The study is related to my student, Dr. Ricardo Gonzalez’s (Supervisor: Dr. Cynthia Lokker from McMaster’s eHealth program) master’s thesis and publication which reviews the published research studies in using breast cancer-related histopathology images. These images are microscopic images of tissues in the breast, either having invasive disease or ductal carcinoma in-situ or other suspicious, but non-malignant, tumours.
The review was done to specifically evaluate the performance of AI-models (using machine learning), analysing histopathology images, that have undergone external validation (a marker of higher quality in an AI model development study) and been reported through a journal or a conference publication.
External validation, in the context of AI-model evaluation, means to test your model on a dataset that is remarkably different from the dataset you trained your model on due to one or more reasons. For example, if you train your model in hospital A-based data and test in hospital B-based data, that is an external validation as there could be differences in the ways they record their data.
The validation is, typically, tougher when hospitals A and B are under different hospital systems or in different provinces/countries. There could be more than one way of forming an external dataset, such as, forming your test dataset from years not included in the training data.
Ricardo’s search identified 2,011 relevant publications about the intersection of breast cancer and histopathology imaging analysis using machine learning (a subset of AI) for screening. However, only 10 (0.5%) of these studies, reported external validation for diagnosis, classification, prediction of treatment outcomes, and prognosis.
A fair comparison among these studies (that performed external validation) became difficult as there was variability of disease in patients (e.g., triple-negative only patients vs high-grade DCIS), image types (whole-slide and tissue microarrays) among other things.

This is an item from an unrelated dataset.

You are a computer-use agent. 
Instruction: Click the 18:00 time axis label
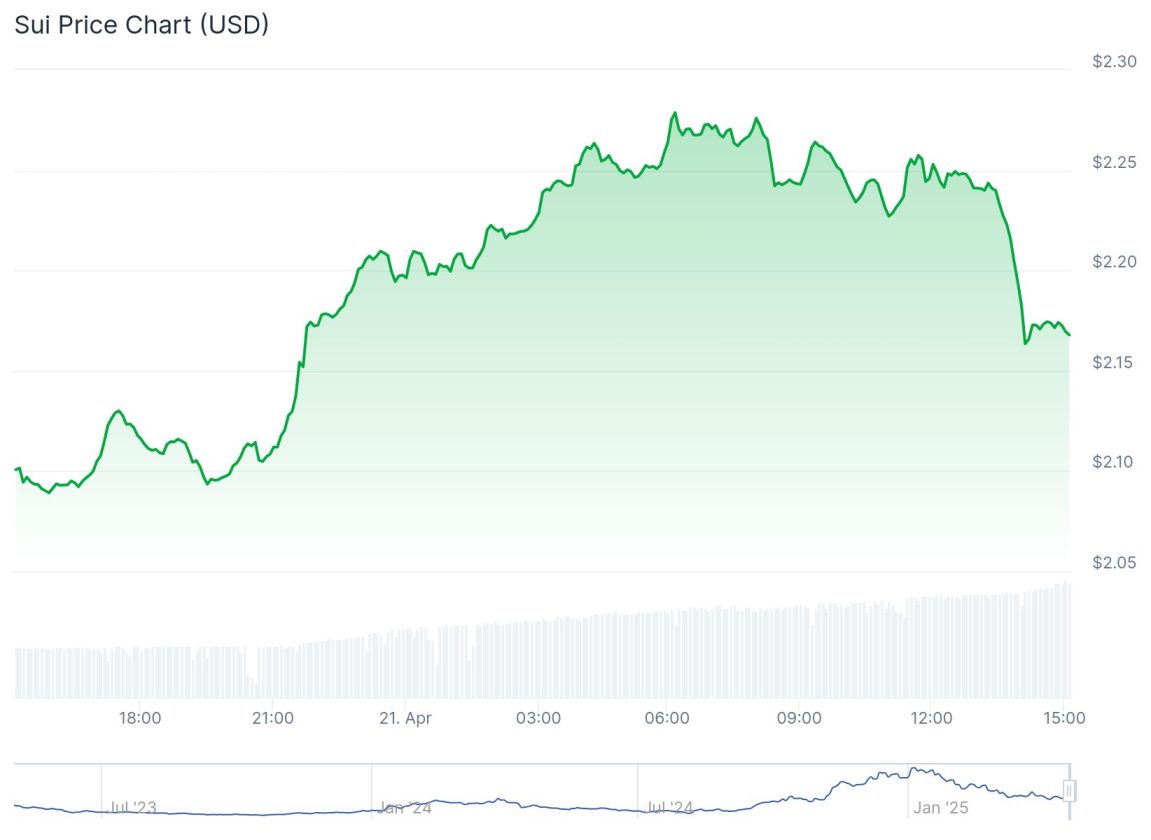(x=140, y=718)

All these details are important to consider when you train your models for use in the future. The data-driven models of AI can produce different results if data gets inconsistent or differ in quality and nature.
Therefore, a recommendation was made by us in this publication to standardize methods and protocols for this type of studies and to make some validation datasets available for researchers.

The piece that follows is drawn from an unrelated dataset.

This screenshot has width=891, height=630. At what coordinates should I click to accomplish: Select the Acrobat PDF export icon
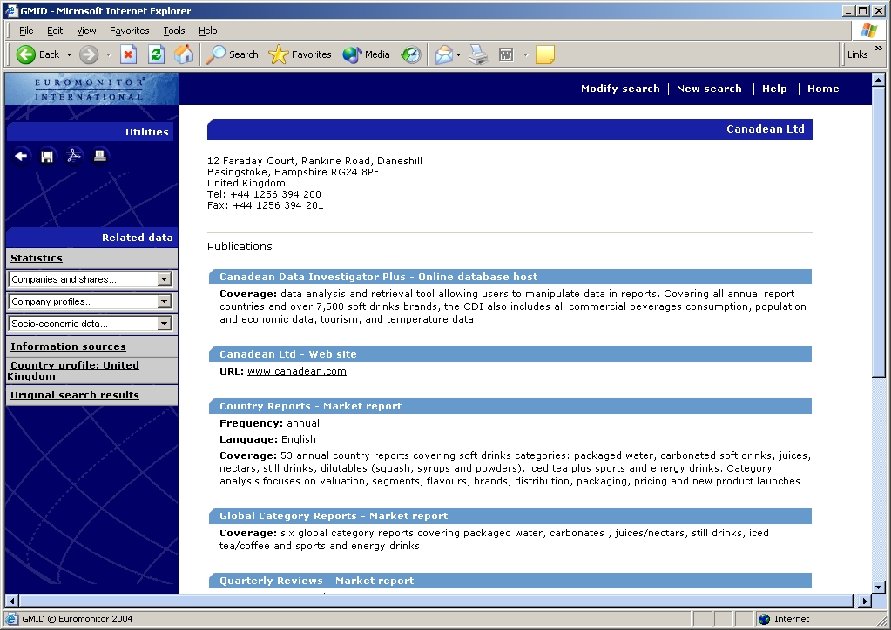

You can download and read the full publication here: https://www.sciencedirect.com/science/article/pii/S2153353923001621
As I have highlighted in my previous letters to you, team is an extremely vital component of research. I am fortunate to have worked with this wonderful team.
I know you can relate to this as you often work in teams to support the yearly fundraising for BRIGHT Run. I want to thank all the teams and all individual fundraising efforts that add a special dimension to our event. It surely feels wonderful to meet the team and individual goals.
You all add BRIGHTness to the BRIGHT Run family!
Stay safe and warm!
Dr. Ashirbani Saha is the first holder of the BRIGHT Run Breast Cancer Learning Health System Chair, a permanent research position established by the BRIGHT Run in partnership with McMaster University.